:: Work task ::
Output the entire listing without altering anything.

:: Source data ::
☆ ☆ ☆ ☆ ☆ ☆ ☆

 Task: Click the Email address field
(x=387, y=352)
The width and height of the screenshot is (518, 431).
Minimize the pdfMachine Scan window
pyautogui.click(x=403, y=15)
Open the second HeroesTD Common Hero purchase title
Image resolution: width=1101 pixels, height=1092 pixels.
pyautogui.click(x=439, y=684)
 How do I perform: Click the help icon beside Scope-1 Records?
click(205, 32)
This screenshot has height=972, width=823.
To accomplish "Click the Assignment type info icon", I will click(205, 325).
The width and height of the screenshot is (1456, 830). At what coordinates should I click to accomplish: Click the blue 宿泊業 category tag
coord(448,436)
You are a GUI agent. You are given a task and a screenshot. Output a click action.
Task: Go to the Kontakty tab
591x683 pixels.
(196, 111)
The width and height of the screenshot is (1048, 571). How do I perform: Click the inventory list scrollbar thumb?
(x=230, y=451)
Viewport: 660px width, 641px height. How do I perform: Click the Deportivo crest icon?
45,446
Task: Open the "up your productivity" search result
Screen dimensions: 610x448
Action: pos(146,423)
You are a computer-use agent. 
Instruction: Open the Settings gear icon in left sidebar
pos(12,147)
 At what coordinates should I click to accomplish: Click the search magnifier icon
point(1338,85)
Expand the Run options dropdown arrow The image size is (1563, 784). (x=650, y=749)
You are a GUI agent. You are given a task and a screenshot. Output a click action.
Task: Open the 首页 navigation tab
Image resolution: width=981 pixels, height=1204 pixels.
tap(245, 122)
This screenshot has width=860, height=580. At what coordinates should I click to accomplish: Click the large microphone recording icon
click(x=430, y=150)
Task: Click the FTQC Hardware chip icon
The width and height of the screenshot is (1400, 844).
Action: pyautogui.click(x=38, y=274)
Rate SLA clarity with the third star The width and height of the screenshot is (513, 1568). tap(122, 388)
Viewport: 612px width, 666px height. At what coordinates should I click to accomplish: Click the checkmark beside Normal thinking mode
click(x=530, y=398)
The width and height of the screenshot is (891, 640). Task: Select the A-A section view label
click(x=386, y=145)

☆ ☆ ☆ ☆ ☆ ☆ ☆

:: Task response ::
 Task: Click the Email address field
(x=387, y=352)
The width and height of the screenshot is (518, 431).
Minimize the pdfMachine Scan window
pyautogui.click(x=403, y=15)
Open the second HeroesTD Common Hero purchase title
Image resolution: width=1101 pixels, height=1092 pixels.
pyautogui.click(x=439, y=684)
 How do I perform: Click the help icon beside Scope-1 Records?
click(205, 32)
This screenshot has height=972, width=823.
To accomplish "Click the Assignment type info icon", I will click(205, 325).
The width and height of the screenshot is (1456, 830). At what coordinates should I click to accomplish: Click the blue 宿泊業 category tag
coord(448,436)
You are a GUI agent. You are given a task and a screenshot. Output a click action.
Task: Go to the Kontakty tab
591x683 pixels.
(196, 111)
The width and height of the screenshot is (1048, 571). How do I perform: Click the inventory list scrollbar thumb?
(x=230, y=451)
Viewport: 660px width, 641px height. How do I perform: Click the Deportivo crest icon?
45,446
Task: Open the "up your productivity" search result
Screen dimensions: 610x448
Action: pos(146,423)
You are a computer-use agent. 
Instruction: Open the Settings gear icon in left sidebar
pos(12,147)
 At what coordinates should I click to accomplish: Click the search magnifier icon
point(1338,85)
Expand the Run options dropdown arrow The image size is (1563, 784). (x=650, y=749)
You are a GUI agent. You are given a task and a screenshot. Output a click action.
Task: Open the 首页 navigation tab
Image resolution: width=981 pixels, height=1204 pixels.
tap(245, 122)
This screenshot has width=860, height=580. At what coordinates should I click to accomplish: Click the large microphone recording icon
click(x=430, y=150)
Task: Click the FTQC Hardware chip icon
The width and height of the screenshot is (1400, 844).
Action: pyautogui.click(x=38, y=274)
Rate SLA clarity with the third star The width and height of the screenshot is (513, 1568). tap(122, 388)
Viewport: 612px width, 666px height. At what coordinates should I click to accomplish: Click the checkmark beside Normal thinking mode
click(x=530, y=398)
The width and height of the screenshot is (891, 640). Task: Select the A-A section view label
click(x=386, y=145)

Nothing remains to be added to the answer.